Uptight is hardly a word to apply to Zucker these days. Try upbeat. After three years of soap-opera travails and ratings woes, NBC's morning show has almost miraculously righted itself. Katie Couric, who became co-anchor a year ago, has managed to make people forget the short, unhappy tenure of Deborah Norville. Bryant Gumbel, the show's sometimes testy on-air leader for the past decade, is smiling more. And the audience is filing back into the auditorium. Though Good Morning America retains a narrow lead in the ratings, Today scored a weekly win last month for the first time in more than two years.
That was quite a feat for TV's newest overachiever, who rose through the Today-show ranks in a scant three years. "He is creative, has wonderful news judgment and wants to win," says NBC News president Michael Gartner. "And he happens to be 26." Couric also dismisses any notion that Zucker's youth poses a problem. "He's very intelligent, and he has a real respect for history -- even if he wasn't around when it was made."
Zucker -- whose thinning hair and coolly confident manner make him seem at least, well, 30 -- has put his stamp on the Today show in ways both predictable and unpredictable. The sometimes stodgy program (Good Morning America still gets more of the young female viewers most prized by advertisers) has started to loosen up, booking hipper musical guests like Color Me Badd, Marc Cohn and Curtis Stigers. It has also been more aggressive on breaking news: the morning after Mike Tyson's rape conviction, for example, Today devoted much of its first half-hour to the trial, with prosecuting attorney Gregory Garrison among the guests.

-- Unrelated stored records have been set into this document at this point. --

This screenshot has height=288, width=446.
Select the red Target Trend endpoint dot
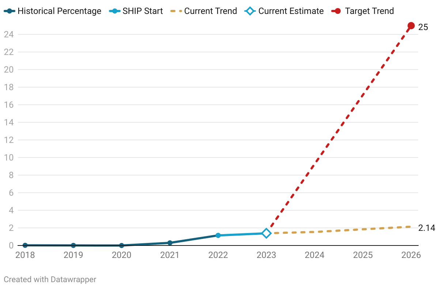pos(411,26)
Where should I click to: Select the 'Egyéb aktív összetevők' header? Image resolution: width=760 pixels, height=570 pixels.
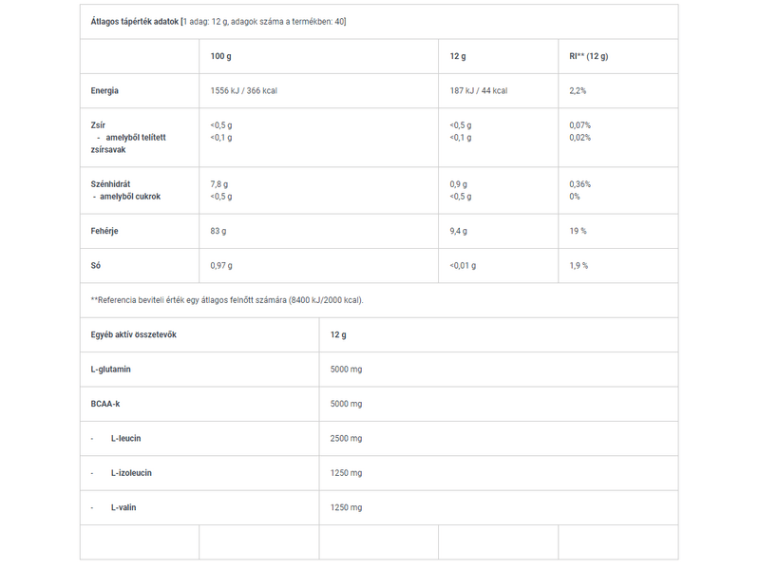134,334
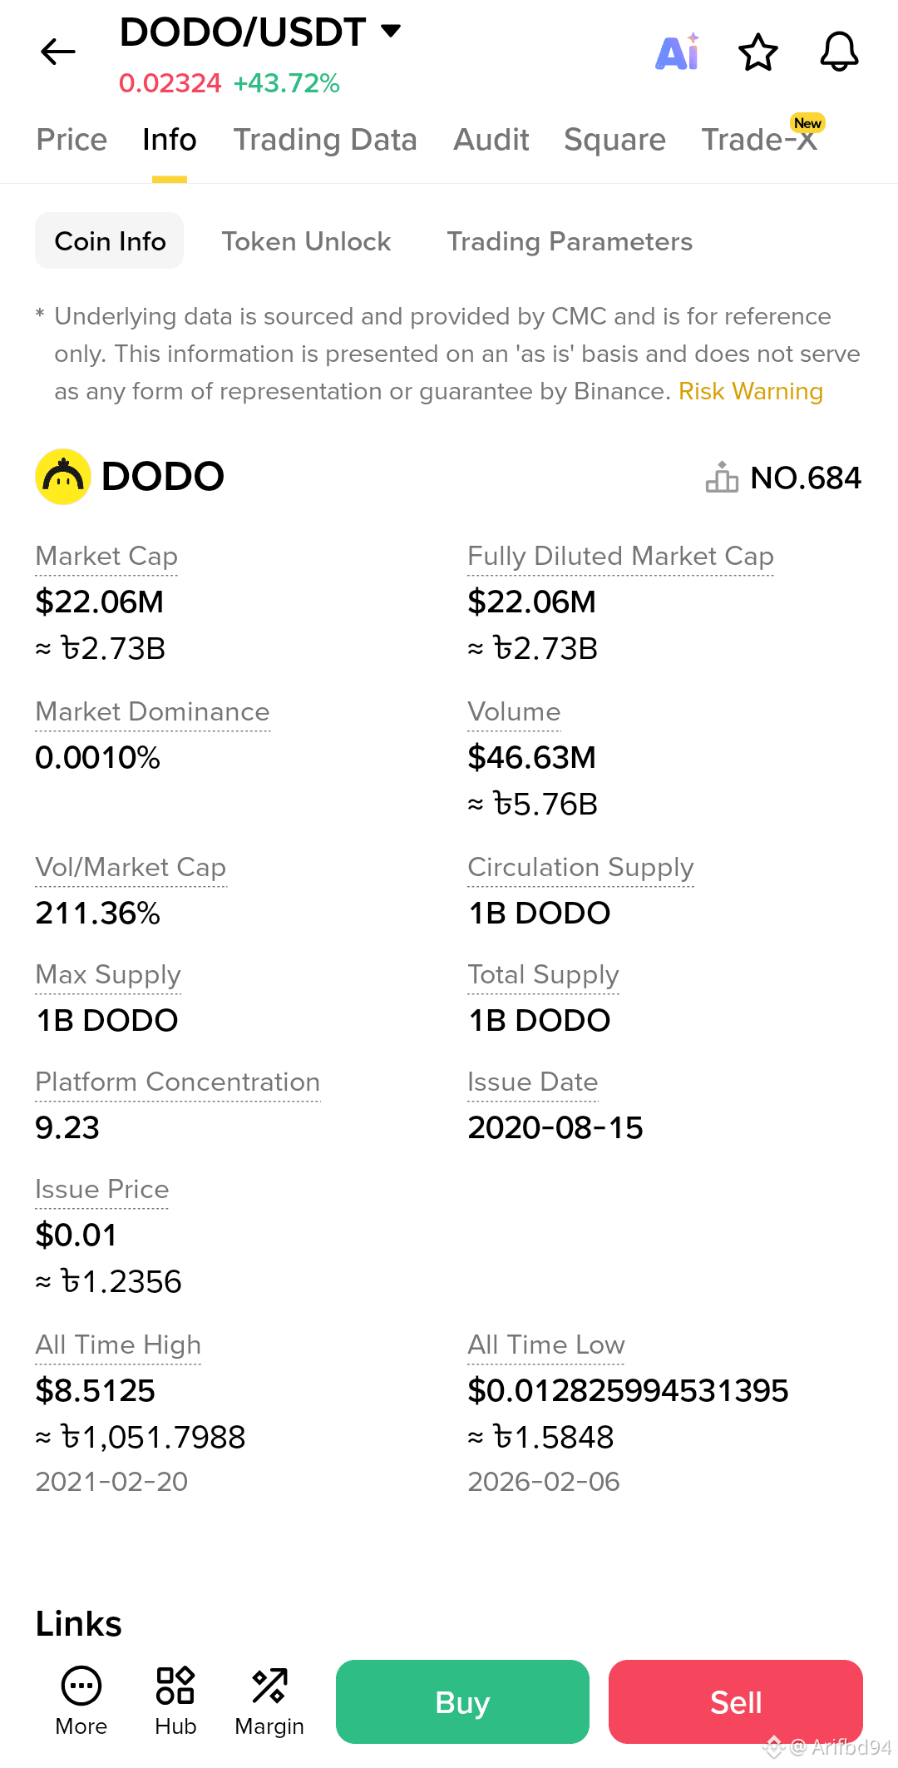The image size is (898, 1768).
Task: Tap the DODO coin logo
Action: tap(63, 477)
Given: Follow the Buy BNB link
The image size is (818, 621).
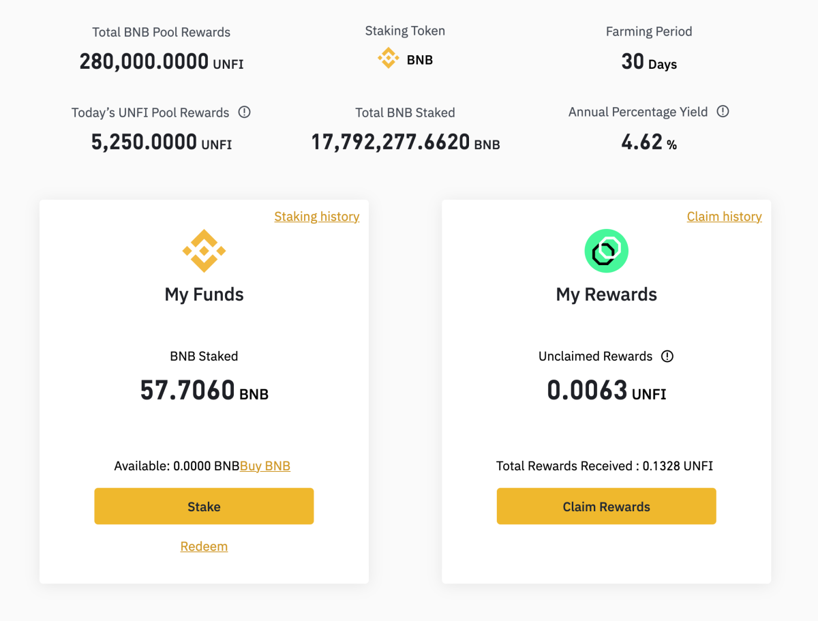Looking at the screenshot, I should click(265, 466).
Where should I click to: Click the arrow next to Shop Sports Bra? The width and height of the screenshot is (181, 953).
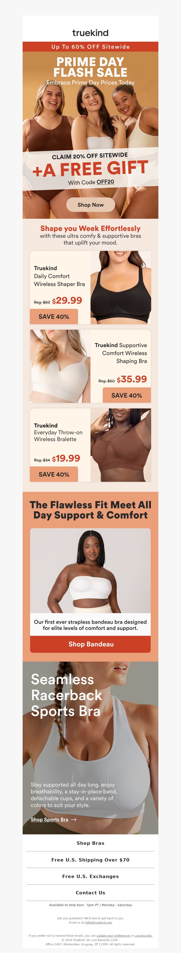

Yet Zucker, defying the MTV-generation stereotype, has not turned the show into Short Attention Span Theater. In fact, he is letting interview segments run longer -- six to seven minutes, on average, compared with 4 1/2 to five minutes previously. "I think the audience would like more in-depth treatment of some issues," he says. "I hate cutting people off." His approach has had another, not incidental benefit: with longer segments the show runs one or two fewer pieces each day. That relieves some of the burden on the trimmed-down < staff and saves money as well. "You have to accept the new realities of television," says Zucker.
He learned those realities in an amazingly short time. After graduating in 1986 from Harvard, where he was editor of the Crimson, Zucker was contemplating law school when he was offered a job at NBC doing research for the 1988 Olympics. He spent the next two years compiling 4,000 pages of background information for the network's coverage of the Games.